His comments, in a speech at the Shangri-La Dialogue yesterday, come two days after the Ministry of Home Affairs said it had detained M. Arifil Azim Putra Norja'i and arrested an unnamed 17-year-old radicalised student for further investigations.
The ministry had said Arifil gave considerable thought as to how he would attack key facilities and assassinate government leaders, but did not go into details.
Mr Lee said yesterday of the case: "This is why Singapore takes terrorism and, in particular, ISIS, very, very seriously. The threat is no longer over there, it's over here."
He also announced Singapore's deployment of a KC-135 tanker refuelling aircraft to the Middle East started yesterday, as part of Singapore's participation in the international coalition against ISIS.
In his speech, Mr Lee said terrorism was not an entirely new phenomenon, and various politically motivated terror groups have largely faded away.
But the current phase of terrorism will be around for a long time, and many societies are now finding home-grown terrorists and self-radicalised individuals who can mount attacks with minimal resources.
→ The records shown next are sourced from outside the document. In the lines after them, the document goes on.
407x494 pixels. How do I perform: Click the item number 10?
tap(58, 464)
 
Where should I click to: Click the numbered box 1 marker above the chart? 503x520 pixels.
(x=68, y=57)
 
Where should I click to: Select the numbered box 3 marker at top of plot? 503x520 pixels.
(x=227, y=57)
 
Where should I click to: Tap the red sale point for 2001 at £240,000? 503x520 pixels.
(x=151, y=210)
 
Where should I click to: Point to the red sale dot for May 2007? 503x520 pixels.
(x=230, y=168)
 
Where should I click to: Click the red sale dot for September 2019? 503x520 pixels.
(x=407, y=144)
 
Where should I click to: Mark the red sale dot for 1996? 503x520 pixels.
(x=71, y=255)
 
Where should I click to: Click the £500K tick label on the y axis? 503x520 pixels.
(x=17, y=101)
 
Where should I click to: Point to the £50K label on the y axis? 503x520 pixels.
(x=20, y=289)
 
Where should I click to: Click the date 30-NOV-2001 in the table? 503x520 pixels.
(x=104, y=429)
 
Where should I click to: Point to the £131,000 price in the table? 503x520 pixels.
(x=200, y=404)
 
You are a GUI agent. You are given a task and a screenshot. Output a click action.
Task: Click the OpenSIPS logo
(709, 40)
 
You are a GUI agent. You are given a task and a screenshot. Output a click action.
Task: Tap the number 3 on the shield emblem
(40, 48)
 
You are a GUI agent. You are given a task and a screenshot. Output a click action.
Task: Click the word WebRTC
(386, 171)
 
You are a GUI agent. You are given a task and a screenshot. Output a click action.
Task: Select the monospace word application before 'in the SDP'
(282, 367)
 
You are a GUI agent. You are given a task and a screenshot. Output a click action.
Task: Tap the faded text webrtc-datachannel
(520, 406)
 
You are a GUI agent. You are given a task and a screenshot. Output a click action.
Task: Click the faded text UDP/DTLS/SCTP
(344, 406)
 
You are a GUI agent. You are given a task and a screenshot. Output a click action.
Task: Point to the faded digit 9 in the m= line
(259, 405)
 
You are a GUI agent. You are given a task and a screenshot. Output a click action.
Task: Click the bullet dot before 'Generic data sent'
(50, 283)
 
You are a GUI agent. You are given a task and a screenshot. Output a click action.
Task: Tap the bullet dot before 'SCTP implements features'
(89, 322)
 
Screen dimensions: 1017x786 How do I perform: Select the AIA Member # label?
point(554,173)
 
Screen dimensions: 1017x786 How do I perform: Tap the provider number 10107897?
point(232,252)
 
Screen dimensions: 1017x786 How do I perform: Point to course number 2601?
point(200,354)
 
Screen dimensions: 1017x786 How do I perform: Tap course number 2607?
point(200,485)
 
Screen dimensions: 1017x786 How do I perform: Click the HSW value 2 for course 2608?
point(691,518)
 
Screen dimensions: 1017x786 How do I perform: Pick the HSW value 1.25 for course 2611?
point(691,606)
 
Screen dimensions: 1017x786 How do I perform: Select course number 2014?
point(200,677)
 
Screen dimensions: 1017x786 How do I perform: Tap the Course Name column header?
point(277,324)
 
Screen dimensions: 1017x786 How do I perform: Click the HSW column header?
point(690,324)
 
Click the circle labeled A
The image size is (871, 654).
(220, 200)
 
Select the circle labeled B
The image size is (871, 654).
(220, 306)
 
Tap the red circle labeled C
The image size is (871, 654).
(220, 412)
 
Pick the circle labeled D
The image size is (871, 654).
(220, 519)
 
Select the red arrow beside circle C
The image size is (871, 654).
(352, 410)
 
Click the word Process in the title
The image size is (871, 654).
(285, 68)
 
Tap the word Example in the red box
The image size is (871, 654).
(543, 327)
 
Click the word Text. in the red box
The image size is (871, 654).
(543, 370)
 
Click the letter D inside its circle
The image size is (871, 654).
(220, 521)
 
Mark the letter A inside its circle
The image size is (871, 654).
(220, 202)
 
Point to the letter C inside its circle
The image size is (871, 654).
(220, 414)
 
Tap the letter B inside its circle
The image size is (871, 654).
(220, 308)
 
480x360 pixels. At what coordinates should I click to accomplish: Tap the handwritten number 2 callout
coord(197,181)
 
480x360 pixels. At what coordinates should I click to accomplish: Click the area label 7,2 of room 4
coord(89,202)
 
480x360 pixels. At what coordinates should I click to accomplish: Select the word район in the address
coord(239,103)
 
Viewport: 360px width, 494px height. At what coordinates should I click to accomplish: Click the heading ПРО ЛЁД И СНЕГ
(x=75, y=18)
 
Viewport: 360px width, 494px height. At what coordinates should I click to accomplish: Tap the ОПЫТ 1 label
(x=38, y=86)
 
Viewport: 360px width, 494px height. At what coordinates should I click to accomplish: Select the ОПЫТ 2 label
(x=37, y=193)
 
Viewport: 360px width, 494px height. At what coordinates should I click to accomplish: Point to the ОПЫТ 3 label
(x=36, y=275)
ISIS has exploited the Internet and social media and drawn over 20,000 foreign fighters from all over the world, who will pose a threat when they return.
ISIS supporters have carried out lone-wolf attacks in a number of countries and, two weeks ago, ISIS leader Abu Bakr al-Baghdadi repeated a call for Muslims to migrate to the Islamic state or wage war in their home countries, Mr Lee added.
ISIS has also said it intends to establish a wilayat, or province under the caliphate, in South-east Asia, which has become a key recruitment centre for the group.
Over 500 Indonesians and dozens of Malaysians have joined ISIS, and its Malay Archipelago combat unit, Katibah Nusantara, has been active on social media.
Radical groups in the region have pledged their allegiance, including Jemaah Islamiah spiritual leader Abu Bakar Bashir who did so from jail. His followers in Singapore planned to set off truck bombs after the Sept 11, 2001, attacks on America. Several hundred terrorists in jail in Indonesia are also due to be released in the next two years, Mr Lee said.
"The idea that ISIS can turn South-east Asia into a province of a worldwide Islamic caliphate controlled by ISIS - that is a grandiose, pie-in-the-sky dream.
"But it is not so far-fetched that ISIS could establish a base somewhere in the region, in a geographical area under its physical control like in Syria and Iraq, somewhere far from the centres of power of state governments, somewhere where government writs do not run," said Mr Lee.
"And there are quite a few such places in South-east Asia. If ISIS did that, it would pose a very serious threat to the whole of South-east Asia."